Similarly, CIMB Research expects the Government would target a narrower budget deficit of 2.9% of GDP under Budget 2018.
“Increased operating expenditure is sufficiently funded by improved fiscal revenue, driven by a higher GDP growth target, a more constructive oil price outlook, a higher Goods and Services Tax (GST) contribution, and enhanced efficiency of tax collection,” CIMB Research said in its Budget 2018 preview.
Economists in general expect Budget 2018, themed “Shaping the Future”, to be “rakyat-friendly”, with lots of goodies, especially for the lower-income households, ahead of the 14th general election (GE), which needs to be held on or before Aug 24 next year. This would mean increased expenditure amid the absence of new taxes or tax hikes.

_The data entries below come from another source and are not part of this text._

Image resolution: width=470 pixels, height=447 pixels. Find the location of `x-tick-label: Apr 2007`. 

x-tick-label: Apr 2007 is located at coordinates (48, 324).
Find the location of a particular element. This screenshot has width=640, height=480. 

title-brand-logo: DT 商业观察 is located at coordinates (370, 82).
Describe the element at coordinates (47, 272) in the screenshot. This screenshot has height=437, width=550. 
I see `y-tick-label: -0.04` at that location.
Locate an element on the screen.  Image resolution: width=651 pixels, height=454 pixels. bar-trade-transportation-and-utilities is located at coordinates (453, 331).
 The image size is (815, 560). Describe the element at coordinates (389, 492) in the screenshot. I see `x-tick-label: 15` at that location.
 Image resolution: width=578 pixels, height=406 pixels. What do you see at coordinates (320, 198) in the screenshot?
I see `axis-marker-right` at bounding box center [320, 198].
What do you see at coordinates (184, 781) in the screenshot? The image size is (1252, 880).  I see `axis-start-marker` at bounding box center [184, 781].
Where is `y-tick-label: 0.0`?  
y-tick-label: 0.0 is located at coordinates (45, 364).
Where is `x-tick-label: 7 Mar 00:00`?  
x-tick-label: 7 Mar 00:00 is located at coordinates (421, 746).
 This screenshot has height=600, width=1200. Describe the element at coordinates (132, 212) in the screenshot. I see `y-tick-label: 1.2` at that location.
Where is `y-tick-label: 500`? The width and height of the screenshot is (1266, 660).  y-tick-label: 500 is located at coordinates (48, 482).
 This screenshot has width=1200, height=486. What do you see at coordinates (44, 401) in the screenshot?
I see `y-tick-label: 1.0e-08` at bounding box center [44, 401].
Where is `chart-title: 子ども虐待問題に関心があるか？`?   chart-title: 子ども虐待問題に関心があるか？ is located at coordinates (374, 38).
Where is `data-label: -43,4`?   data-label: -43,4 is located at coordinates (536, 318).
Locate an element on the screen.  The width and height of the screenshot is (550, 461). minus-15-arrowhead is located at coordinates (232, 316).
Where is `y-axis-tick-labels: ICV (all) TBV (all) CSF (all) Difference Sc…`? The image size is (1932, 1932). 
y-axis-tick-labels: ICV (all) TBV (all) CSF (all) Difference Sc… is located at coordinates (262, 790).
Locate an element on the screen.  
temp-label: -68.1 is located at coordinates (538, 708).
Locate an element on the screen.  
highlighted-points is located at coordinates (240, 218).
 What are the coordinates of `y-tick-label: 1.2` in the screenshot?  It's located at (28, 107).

“Despite the generous budget proposals to stimulate domestic demand, based on our estimate, the Government will still focus on fiscal discipline and likely incur a smaller budget deficit of 2.8% of GDP in 2018, compared with a deficit of 3% of GDP in 2017,” Affin Hwang Capital Research said.
“While the tax and expenditure programme in Budget 2018 involves striking a challenging balance between fiscal consolidation and supporting the economy, we believe the improvement to the budget deficit position in 2018 is premised on the following factors: 1) a synchronised improvement across both advanced and emerging-market economies; 2) manageable capital flows; 3) steady commodity prices, especially global crude oil prices; 4) steadier economic growth in Asia; and 5) strong domestic demand with a stable ringgit,” it explained.
Meanwhile, TA Research said despite Budget 2018 being an expansionary budget, with increased spending, deficit reduction would remain on track, falling to 2.8% of GDP in 2018 from 3% in 2017.
“Considering that operating expenditure has averaged about 83% of total budget allocation in the last five years and given that we are looking at a pre-election budget, the balancing act is not going to be easy. Thankfully, higher collections from the GST, a rebound in crude oil prices, efficient tax collection and new sources of tax can provide some breathing space to still pursue a friendly budget,” the brokerage said.
“Naturally, with a GE around the corner, this budget is widely expected to empathise with and appeal to a wider group of the population. While goodies and incentives, especially for civil servants, households and businesses, could be on the cards, it should remain as a pragmatic budget that balances fiscal discipline and future growth aspiration with the well-being of Malaysians,” it added.
Despite the gradual pace, the expected improvement in Malaysia’s fiscal position would be positive on the country’s sovereign rating, which, in turn, would be supportive of the ringgit.
“A favourable rating for Malaysia would somewhat lower the country’s vulnerability to capital outflow vis-a-vis other countries in the region that have weaker sovereign ratings,” an economist explained.